In a filing with the Securities and Exchange Commission Thursday, the software maker said that roughly 3,400 employees swapped their eligible "underwater" stock options for $1.85 in cash or stock. A stock option is underwater when the strike price is higher than the current value of the stock.
San Mateo, Calif.-based Siebel saidit would allow employees with options with exercise prices at or above $40 to get $1.85 in cash or stock for every underwater share they own. CEO Tom Siebel wasn't eligible for the swap.
Employees with option holdings that amount to less than $5,000 got cash. Those workers with options holdings worth more than $5,000 got the payout in stock.
According to Siebel's filing, 1,390 employees elected to exchange an aggregate of about 2,416,000 stock options shares for cash proceeds of about $4.47 million. About 2,030 workers swapped 25,616,000 stock options for a little more than 5.3 million shares of common stock, worth about $16.9 million net of withholding taxes.

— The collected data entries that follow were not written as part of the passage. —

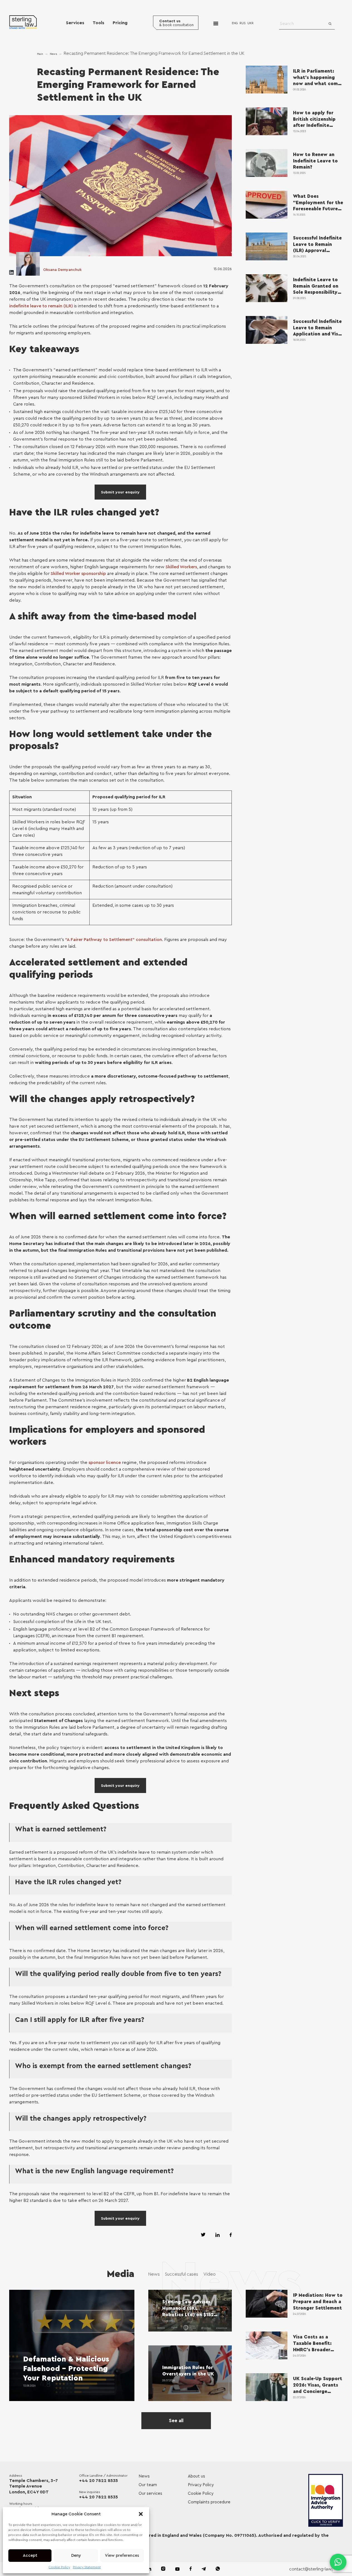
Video (209, 2274)
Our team (148, 2485)
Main (40, 54)
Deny (76, 2555)
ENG (235, 23)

Of the roughly 31.9 million shares options eligible to be exchanged, 90 percent of them were swapped for cash or stock. As a result, Siebel will eliminate about 12 percent of its outstanding stock options with an aggregate value of $59 million. Siebel will take a charge for its third quarter to cover the exchange.
Shares of Siebel closed at $5.53 on Thursday, well below a 52-week high of $38.38.